*** Opening of Source records ***
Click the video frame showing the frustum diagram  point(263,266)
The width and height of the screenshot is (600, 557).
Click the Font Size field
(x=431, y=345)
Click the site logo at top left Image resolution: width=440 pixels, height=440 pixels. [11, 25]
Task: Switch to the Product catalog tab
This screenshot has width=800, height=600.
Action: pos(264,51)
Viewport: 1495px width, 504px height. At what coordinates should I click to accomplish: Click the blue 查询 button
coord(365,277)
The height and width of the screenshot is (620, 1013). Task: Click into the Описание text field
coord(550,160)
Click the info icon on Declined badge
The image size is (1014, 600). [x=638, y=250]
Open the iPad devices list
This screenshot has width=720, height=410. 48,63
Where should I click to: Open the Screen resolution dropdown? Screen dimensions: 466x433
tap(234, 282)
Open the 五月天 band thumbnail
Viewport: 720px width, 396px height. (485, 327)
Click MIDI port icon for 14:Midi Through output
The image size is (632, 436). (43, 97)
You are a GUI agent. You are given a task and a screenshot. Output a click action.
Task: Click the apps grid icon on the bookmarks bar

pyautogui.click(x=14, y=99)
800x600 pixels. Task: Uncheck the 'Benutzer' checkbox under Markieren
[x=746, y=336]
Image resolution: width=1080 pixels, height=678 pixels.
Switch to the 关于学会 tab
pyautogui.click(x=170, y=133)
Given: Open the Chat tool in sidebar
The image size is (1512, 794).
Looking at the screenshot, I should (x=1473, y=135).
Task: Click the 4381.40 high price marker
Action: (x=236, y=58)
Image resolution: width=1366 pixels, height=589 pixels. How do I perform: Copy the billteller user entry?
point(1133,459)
*** Close of Source records ***
In the lines above, every record is to be repeated exactly.

Click the video frame showing the frustum diagram  point(263,266)
The width and height of the screenshot is (600, 557).
Click the Font Size field
(x=431, y=345)
Click the site logo at top left Image resolution: width=440 pixels, height=440 pixels. [11, 25]
Task: Switch to the Product catalog tab
This screenshot has width=800, height=600.
Action: pos(264,51)
Viewport: 1495px width, 504px height. At what coordinates should I click to accomplish: Click the blue 查询 button
coord(365,277)
The height and width of the screenshot is (620, 1013). Task: Click into the Описание text field
coord(550,160)
Click the info icon on Declined badge
The image size is (1014, 600). [x=638, y=250]
Open the iPad devices list
This screenshot has width=720, height=410. 48,63
Where should I click to: Open the Screen resolution dropdown? Screen dimensions: 466x433
tap(234, 282)
Open the 五月天 band thumbnail
Viewport: 720px width, 396px height. (485, 327)
Click MIDI port icon for 14:Midi Through output
The image size is (632, 436). (43, 97)
You are a GUI agent. You are given a task and a screenshot. Output a click action.
Task: Click the apps grid icon on the bookmarks bar

pyautogui.click(x=14, y=99)
800x600 pixels. Task: Uncheck the 'Benutzer' checkbox under Markieren
[x=746, y=336]
Image resolution: width=1080 pixels, height=678 pixels.
Switch to the 关于学会 tab
pyautogui.click(x=170, y=133)
Given: Open the Chat tool in sidebar
The image size is (1512, 794).
Looking at the screenshot, I should (x=1473, y=135).
Task: Click the 4381.40 high price marker
Action: (x=236, y=58)
Image resolution: width=1366 pixels, height=589 pixels. How do I perform: Copy the billteller user entry?
point(1133,459)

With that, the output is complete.